Note that we've also added the --multi-gpu-testing flag to instruct Detectron to parallelize inference over multiple GPUs (2 in this example; see NUM_GPUS in the config file) after training has finished.

Expected results:

Training should take around 2.3 hours (2 x M40)
Inference time should be around 80ms / image (but in parallel on 2 GPUs, so half the total time)
Box AP on coco_2014_minival should be around 22.1% (+/- 0.1% stdev measured over 3 runs)
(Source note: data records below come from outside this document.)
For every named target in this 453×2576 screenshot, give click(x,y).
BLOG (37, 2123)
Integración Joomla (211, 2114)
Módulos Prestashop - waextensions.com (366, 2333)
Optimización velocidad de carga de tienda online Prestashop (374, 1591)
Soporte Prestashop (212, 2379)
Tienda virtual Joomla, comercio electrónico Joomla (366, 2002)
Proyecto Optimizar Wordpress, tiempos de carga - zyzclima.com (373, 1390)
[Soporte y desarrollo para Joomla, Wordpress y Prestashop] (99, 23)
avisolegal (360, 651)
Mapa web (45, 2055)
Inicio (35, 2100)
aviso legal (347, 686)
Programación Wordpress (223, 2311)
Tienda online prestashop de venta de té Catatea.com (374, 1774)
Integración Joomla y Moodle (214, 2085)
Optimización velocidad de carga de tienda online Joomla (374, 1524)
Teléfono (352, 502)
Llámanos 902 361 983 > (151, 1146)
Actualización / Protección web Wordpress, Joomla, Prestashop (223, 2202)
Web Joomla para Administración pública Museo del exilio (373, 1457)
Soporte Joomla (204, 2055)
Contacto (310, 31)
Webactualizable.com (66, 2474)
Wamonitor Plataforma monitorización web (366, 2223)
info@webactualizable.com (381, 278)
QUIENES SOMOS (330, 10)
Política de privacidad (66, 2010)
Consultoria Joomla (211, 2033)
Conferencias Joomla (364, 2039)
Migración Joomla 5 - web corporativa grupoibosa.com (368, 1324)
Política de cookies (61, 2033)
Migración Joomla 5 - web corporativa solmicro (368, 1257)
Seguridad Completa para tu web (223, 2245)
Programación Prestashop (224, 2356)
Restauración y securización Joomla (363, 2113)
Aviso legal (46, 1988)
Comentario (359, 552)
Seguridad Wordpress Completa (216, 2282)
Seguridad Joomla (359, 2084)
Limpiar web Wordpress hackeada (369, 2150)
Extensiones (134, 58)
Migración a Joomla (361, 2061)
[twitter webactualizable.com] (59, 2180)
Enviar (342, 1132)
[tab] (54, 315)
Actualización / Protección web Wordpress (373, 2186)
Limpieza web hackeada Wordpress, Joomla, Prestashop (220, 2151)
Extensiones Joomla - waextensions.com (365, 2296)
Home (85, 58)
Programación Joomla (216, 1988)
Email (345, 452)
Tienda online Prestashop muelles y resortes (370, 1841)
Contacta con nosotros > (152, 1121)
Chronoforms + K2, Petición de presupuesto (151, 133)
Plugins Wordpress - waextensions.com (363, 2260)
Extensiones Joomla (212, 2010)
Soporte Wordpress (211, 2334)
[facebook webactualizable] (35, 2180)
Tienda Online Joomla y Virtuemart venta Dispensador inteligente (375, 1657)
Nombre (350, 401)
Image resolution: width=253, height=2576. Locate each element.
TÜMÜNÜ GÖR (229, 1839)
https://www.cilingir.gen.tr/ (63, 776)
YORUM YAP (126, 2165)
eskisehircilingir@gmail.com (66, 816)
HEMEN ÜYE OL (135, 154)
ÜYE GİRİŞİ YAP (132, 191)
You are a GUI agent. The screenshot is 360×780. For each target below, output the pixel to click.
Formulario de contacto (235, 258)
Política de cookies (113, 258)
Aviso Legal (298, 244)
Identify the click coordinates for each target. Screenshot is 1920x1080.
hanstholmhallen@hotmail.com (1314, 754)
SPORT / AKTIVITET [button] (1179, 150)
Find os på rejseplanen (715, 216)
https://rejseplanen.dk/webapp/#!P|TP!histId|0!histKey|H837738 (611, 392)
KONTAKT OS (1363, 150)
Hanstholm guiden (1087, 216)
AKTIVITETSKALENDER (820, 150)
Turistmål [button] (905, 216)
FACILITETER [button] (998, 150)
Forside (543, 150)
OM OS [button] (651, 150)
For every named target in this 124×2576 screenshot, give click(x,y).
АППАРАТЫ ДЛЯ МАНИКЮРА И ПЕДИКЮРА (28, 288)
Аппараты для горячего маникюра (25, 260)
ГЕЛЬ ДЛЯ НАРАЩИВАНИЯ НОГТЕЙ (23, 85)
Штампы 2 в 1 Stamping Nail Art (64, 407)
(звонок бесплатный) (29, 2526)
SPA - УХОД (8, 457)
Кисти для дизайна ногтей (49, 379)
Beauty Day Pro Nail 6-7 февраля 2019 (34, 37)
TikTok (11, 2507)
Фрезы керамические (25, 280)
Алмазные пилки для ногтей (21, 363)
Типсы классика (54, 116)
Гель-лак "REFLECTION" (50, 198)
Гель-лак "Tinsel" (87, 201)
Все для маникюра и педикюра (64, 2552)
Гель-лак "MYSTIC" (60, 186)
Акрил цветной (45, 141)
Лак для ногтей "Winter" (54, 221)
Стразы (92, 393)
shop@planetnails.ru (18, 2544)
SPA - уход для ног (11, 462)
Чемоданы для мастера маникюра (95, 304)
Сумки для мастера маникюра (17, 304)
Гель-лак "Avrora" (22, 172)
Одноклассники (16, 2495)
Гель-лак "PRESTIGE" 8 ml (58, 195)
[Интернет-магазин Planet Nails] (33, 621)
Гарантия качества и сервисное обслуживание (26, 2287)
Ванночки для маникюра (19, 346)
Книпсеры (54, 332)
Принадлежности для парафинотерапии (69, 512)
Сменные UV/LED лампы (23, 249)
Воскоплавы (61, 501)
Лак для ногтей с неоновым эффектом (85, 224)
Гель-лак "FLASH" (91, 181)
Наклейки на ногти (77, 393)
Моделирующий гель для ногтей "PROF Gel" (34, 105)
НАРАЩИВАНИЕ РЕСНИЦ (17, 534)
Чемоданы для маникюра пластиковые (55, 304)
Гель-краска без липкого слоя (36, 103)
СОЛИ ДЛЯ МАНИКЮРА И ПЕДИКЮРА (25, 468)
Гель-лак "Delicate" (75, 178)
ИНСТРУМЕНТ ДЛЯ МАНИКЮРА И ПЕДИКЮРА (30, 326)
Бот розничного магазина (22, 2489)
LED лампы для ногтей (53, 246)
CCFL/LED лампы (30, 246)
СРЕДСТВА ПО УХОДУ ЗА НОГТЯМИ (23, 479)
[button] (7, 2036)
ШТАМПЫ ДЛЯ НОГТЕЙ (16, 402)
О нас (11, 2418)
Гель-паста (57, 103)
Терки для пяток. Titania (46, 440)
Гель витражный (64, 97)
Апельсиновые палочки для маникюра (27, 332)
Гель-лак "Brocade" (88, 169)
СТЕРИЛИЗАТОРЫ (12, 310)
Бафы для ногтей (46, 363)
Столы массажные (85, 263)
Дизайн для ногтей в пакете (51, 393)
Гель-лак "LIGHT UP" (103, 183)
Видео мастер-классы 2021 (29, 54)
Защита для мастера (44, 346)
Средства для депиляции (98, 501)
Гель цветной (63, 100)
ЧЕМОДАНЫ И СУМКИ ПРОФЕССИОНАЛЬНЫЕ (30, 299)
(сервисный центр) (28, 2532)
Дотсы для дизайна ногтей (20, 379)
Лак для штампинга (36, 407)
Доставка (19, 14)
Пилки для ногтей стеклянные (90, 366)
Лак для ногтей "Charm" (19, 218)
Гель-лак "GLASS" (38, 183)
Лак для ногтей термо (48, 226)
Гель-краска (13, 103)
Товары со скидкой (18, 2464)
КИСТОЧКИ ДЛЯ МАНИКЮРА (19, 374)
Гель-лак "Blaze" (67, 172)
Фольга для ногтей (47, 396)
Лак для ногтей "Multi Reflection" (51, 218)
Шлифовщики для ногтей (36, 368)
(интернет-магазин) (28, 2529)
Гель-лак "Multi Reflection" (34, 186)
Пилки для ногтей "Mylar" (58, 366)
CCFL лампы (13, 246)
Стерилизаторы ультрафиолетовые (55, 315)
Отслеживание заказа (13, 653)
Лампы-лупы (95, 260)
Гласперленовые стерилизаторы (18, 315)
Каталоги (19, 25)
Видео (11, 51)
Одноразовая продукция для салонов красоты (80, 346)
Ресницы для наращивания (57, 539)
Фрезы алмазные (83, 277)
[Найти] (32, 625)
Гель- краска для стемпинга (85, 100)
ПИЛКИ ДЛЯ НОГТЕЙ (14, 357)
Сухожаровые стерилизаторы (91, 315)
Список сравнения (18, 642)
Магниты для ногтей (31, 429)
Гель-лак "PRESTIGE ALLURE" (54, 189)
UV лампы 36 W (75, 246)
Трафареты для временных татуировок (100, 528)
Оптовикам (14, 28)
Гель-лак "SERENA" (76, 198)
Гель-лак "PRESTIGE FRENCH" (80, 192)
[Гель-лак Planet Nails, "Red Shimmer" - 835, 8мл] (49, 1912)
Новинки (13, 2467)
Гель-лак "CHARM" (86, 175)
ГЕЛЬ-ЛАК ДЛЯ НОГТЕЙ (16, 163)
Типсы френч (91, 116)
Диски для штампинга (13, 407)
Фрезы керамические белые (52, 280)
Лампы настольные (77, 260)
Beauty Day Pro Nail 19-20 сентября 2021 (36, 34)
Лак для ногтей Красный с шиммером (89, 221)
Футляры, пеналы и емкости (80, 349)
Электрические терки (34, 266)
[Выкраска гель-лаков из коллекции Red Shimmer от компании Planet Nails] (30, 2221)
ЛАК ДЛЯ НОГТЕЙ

To understand how learning schedules are adjusted (the "linear scaling rule"), please study these tutorial config files and read our paper Accurate, Large Minibatch SGD: Training ImageNet in 1 Hour. Aside from this tutorial, all of our released configs make use of 8 GPUs. If you will be using fewer than 8 GPUs for training (or do anything else that changes the minibatch size), it is essential that you understand how to manipulate training schedules according to the linear scaling rule.

Notes:

This training example uses a relatively low GPU-compute model and thus overhead from Caffe2 Python ops is relatively high. As a result, scaling as the number of GPUs is increased from 2 to 8 is relatively poor (e.g., training with 8 GPUs takes about 0.9 hours, only 4.5x faster than with 1 GPU). As larger, more GPU-compute heavy models are used, the scaling improves.